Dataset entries
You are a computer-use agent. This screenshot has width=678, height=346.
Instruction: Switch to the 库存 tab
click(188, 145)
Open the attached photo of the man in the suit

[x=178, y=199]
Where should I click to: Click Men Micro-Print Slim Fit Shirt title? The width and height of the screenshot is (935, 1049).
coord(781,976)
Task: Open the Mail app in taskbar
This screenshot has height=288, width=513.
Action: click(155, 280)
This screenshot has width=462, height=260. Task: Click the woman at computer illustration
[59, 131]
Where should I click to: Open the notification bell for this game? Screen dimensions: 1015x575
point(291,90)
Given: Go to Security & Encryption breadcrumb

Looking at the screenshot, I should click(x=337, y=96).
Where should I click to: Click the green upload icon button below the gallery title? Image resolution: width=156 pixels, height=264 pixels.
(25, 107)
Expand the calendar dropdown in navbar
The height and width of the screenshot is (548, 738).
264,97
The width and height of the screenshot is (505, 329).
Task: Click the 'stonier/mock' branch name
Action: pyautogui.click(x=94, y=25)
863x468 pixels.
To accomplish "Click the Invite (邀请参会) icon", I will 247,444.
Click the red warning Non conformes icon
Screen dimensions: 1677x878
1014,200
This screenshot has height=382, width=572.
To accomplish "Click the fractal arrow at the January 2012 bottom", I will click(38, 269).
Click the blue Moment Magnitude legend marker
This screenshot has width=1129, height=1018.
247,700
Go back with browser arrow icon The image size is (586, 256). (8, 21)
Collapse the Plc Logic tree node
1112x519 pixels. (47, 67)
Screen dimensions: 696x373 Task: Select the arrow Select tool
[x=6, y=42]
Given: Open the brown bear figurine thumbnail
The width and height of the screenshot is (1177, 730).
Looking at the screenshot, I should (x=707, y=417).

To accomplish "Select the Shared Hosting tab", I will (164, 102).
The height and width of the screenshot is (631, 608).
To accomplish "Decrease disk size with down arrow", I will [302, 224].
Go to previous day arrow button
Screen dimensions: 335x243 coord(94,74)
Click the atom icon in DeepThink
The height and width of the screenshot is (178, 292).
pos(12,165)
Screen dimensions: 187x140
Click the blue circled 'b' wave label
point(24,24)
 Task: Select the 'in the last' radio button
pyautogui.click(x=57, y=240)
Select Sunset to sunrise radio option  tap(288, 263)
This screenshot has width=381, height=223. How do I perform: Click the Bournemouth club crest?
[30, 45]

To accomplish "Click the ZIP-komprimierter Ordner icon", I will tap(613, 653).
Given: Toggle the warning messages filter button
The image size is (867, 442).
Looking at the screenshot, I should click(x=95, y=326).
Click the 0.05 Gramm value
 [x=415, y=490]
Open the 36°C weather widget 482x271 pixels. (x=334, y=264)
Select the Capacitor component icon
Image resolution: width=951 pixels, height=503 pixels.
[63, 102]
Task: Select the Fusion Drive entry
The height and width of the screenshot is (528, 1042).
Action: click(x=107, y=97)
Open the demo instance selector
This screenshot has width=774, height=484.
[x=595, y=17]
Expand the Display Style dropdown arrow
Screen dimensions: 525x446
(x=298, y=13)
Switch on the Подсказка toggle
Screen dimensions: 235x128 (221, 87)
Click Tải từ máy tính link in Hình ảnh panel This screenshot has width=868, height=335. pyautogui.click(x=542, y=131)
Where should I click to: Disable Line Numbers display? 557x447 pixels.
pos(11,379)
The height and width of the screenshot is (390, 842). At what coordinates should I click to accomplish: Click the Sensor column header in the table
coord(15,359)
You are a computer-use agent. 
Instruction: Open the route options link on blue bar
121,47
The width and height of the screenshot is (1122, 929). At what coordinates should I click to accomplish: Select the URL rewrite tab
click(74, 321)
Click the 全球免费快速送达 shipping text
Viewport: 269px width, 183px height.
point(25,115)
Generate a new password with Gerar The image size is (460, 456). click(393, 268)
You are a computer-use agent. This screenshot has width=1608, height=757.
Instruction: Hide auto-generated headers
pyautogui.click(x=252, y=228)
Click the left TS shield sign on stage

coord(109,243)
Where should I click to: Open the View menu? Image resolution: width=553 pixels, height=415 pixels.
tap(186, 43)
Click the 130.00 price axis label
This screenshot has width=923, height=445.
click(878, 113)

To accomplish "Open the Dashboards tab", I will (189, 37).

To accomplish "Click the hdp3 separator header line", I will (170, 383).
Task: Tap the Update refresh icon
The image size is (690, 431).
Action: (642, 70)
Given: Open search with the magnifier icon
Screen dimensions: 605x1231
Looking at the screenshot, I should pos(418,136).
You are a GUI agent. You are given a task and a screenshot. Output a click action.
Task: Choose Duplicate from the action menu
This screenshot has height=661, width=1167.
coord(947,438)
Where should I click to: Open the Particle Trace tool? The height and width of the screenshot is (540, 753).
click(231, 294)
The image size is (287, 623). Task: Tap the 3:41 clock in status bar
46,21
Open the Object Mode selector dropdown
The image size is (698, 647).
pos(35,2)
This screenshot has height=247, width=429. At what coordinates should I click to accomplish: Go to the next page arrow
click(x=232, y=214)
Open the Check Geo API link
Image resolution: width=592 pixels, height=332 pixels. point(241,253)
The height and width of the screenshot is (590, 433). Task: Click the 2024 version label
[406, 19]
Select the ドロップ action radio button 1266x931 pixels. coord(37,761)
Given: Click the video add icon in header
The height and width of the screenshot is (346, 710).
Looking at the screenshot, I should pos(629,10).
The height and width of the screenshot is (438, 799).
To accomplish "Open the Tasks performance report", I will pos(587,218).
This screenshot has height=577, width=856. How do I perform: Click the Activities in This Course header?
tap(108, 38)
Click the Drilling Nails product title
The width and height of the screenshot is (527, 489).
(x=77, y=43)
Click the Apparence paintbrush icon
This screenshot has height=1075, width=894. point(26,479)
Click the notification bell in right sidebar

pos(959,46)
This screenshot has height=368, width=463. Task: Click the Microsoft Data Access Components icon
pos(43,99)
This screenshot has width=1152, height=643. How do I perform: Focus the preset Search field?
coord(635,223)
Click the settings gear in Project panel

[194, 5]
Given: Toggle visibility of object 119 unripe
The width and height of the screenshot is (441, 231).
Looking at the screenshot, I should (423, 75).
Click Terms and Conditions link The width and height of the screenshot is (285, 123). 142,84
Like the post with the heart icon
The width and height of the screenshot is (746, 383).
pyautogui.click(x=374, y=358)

* [Assigned task]: Find the lines in the data that include "warning", then copy each of them.

* [The answer]:
Click the red warning Non conformes icon
Given: Toggle the warning messages filter button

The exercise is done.